To implement the TIM programs, much artificial work was made in incident detection, identification, and response. With the development of ITSs, more automated approaches were introduced into TIM programs. Specifically for incident detection, information dissemination, and incident response, many researches obtained useful achievements. Ma et al. introduced four approaches, reporting hotlines, traffic cameras, traffic sensors, and freeway service patrols, into incident management system and found that the four-integrated approach outperformed the application of four approaches alone to detect incidents [7]. Variable message signs, 5-1-1 system, and Highway advisory radio were also incorporated into TIM to control traffic and transfer information [8]. Some classic or advanced models, such as linear programming and graph theory, were used with advanced data collection and processing to respond to traffic incidents by Zografos et al. [9], Fabiano et al. [10], Chiu and Zheng [11], and Huang and Pan [12]. Case-based reasoning and rule-based reasoning were also introduced in expert system to automatically generate incident response programs and save response time and traffic delays [13, 14].

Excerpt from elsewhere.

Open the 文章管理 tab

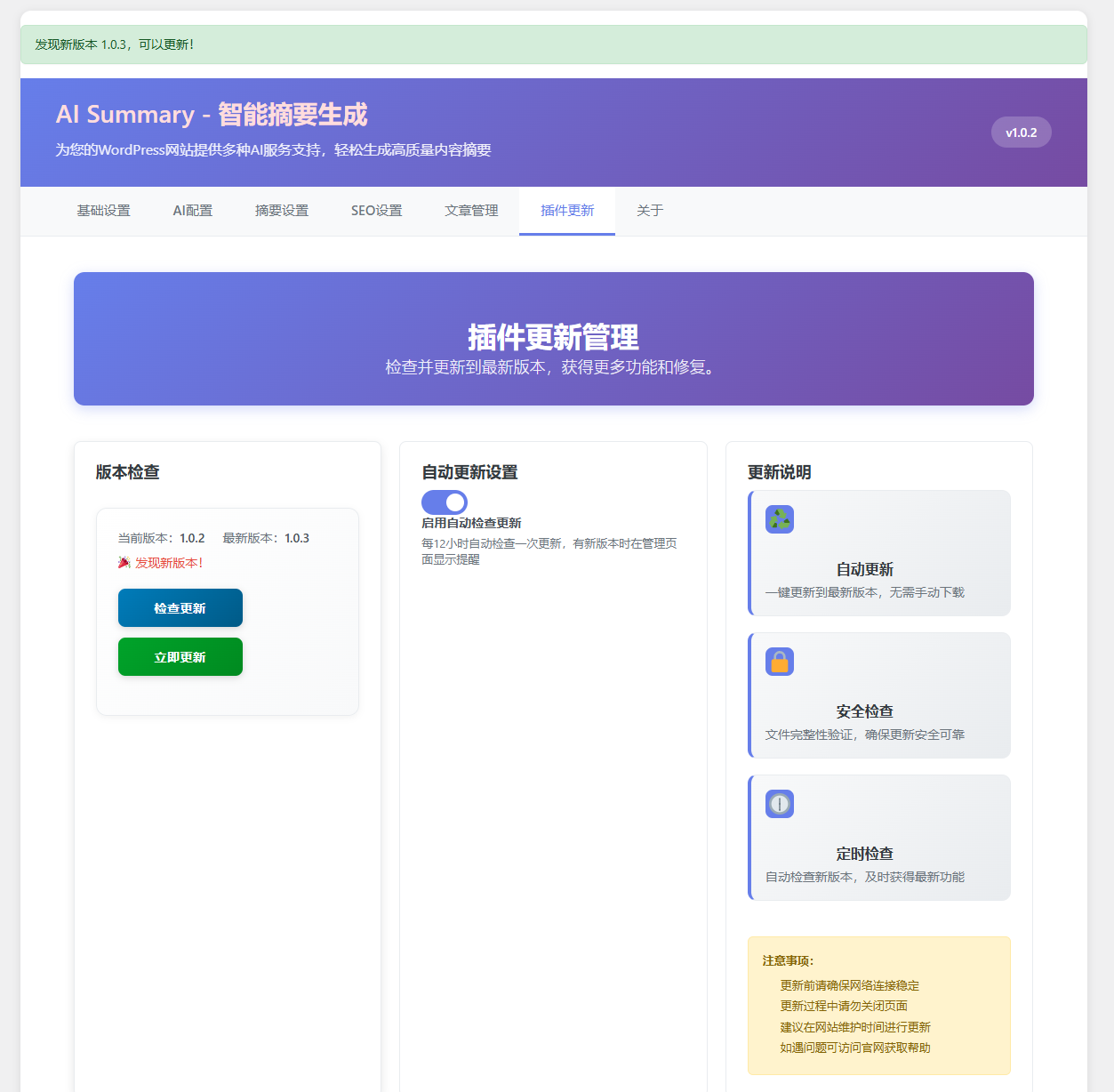[x=470, y=211]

Many expert systems and decision-making support systems were also developed [15]. There are three main types of the systems: (a) San Antonio TransGuide System is a representative American system, which incorporates magnetic windings, digital traffic sensor, closed circuit television, dynamic information dissemination, and lane control system. The system gains many economic and social benefits, such as decreasing traffic crashes, saving incident-related traffic delays, and reducing fuel consumption and automotive emissions [6]. (b) In Japan, two systems, Help system for Emergency Life-saving and Public safety (HELP) and Fast Emergency Vehicle Preemption System (FAST), are used to manage traffic incidents. With HELP, traffic management center can receive incidents information via mobile phone network and position vehicles using GPS. And with FAST, traffic management center can save much response time through providing emergency vehicles optimal route and priority at intersection. The two systems guarantee traffic safety and smooth traffic effectively [16, 17]. (c) To minimize the incident-related losses, western Europeans are likely to strengthen the management of existing transportation. Perfect traffic facilities and advanced communication and surveillance systems are implemented in their highway networks, such as variable message sign, emergency telephone, and traffic and meteorological sensor. With real-time information provided by these devices, traffic management center can detect and verify traffic incidents timely, predict traffic congestion, and then disseminate the incident and congestion information via variable message sign or highway radios.

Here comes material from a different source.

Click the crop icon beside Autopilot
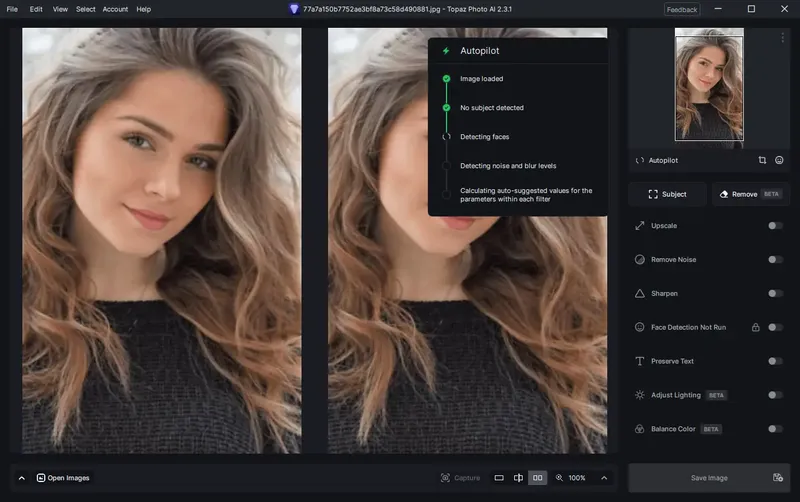 click(x=762, y=160)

Developing advanced traffic facilities and traffic incident management systems has been an important approach to reduce incident-related losses in developed countries. Some components of TIM, that is, traffic incident detection and identification, information dissemination, traffic control, and incident response, have been paid much attention and great achievements have been obtained. However, in developing countries, like China, limited resources are used in building transportation network and managing existing highways is always neglected. Furthermore, for the existing TIM systems, traffic incident response plan, an important component of incident response, is usually a preprepared artificial document to guide decision-making rapidly, accurately, and orderly during incident response. Considering the high uncertainty of traffic incident, response plans and decisions should be adapted to the dynamic conditions. An automated real-time traffic incident response plan, according to the special traffic incident, will be much more efficient and accurate to respond to incidents than the previous work.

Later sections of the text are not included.